• Work order 1:
In the paroxetine methods text below, condense the paragraph that begins "We further updated the TRR" into a short bulleted list that keeps its main facts.
• Work order 2:
From the paroxetine methods text below, write out word for word the part that opens with the words containing "Therapeutic reference range" and closes with "the eighth week.".

• Supplied text:
The discriminative ability between remission and non-remission was evaluated using receiver operating characteristic (ROC) curve analysis. We assessed sensitivity, specificity, positive predictive value (PPV), negative predictive value (NPV), accuracy, balanced accuracy, and area under the curve (AUC) on each test fold, and calculated their mean and standard deviation (SD). We conducted the Hosmer-Lemeshow test on each test fold to evaluate the calibration performance. We further used the decision curve analysis (DCA) to assess clinical benefits under different threshold probabilities. Predictions from ten test folds were then pooled. We assessed the AUC and conducted the DCA on the pooled data, and the 95% confidence interval (CI) of the AUC was estimated using the bootstrap method with 1000 replicates. To evaluate the stability of model performance, we conducted the ROC analysis in the subgroup of first-onset or relapse patients, respectively. We further conducted logistic regression analyses on each train sample and the entire dataset to investigate relationship between predictors and remission, calculating the odds ratio (OR) and confidence interval (CI) for each predictor.

Model for paroxetine Css

Based on previous research [37, 38], we selected factors related to paroxetine Css as potential predictors, including age, sex, body mass index (BMI), smoking habit, drinking habit, CYP2D6 AS, CYP2D6 genotype-predicted metabolizer phenotype, paroxetine daily dose, and onset status. The feature selection process was conducted in the same way as the model for remission. We then developed a prediction model for Css (within/outside TRR) using logistic regression analysis and 10-fold cross-validation, incorporating predictors selected by the LASSO analysis. The discriminative ability, calibration, and clinical benefit of this model were assessed in the same way as the model for remission, including ROC analysis, Hosmer-Lemeshow tests, and DCA analysis. Subgroup analysis was also performed for first-onset or relapse patients. Logistic regression analysis was further conducted to investigate relationship between predictors and Css (within/outside TRR).

Association between ADRs and Css

We conducted logistic regression to explore the association between ADRs and Css, using both Css (within/outside TRR) and its natural log transformation (to adjust for skewness) as independent variables [39]. For the multivariable analysis, given the low frequency of ADRs, only sex and age were included as covariates to maintain adequate statistical power. Corrected odds ratios were calculated using a penalized maximum likelihood logistic regression model (Firth’s method, via the logistf R package) [40].

Therapeutic reference range

We further updated the TRR through ROC analysis, considering both treatment remission at the eighth week and ADRs. We utilized the Youden index to determine the optimal threshold. We first conducted ROC analysis to determine the upper limit of the updated TRR required for reducing ADRs. Subsequently, within the patients where Css was below this upper limit, we performed ROC analysis to identify the lower limit of the TRR required for improving treatment remission at the eighth week.

• Recorded information:
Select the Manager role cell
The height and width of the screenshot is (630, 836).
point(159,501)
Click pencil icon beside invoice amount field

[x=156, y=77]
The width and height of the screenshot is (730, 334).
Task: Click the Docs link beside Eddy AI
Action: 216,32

• Task response 1:
- The TRR was updated with ROC analysis, taking into account both treatment remission at the eighth week and ADRs.
- The optimal threshold was set using the Youden index.
- A first ROC analysis set the upper limit of the TRR needed to reduce ADRs.
- A second ROC analysis, limited to patients whose Css was below that upper limit, set the lower limit needed to improve remission at the eighth week.

• Task response 2:
Therapeutic reference range

We further updated the TRR through ROC analysis, considering both treatment remission at the eighth week and ADRs. We utilized the Youden index to determine the optimal threshold. We first conducted ROC analysis to determine the upper limit of the updated TRR required for reducing ADRs. Subsequently, within the patients where Css was below this upper limit, we performed ROC analysis to identify the lower limit of the TRR required for improving treatment remission at the eighth week.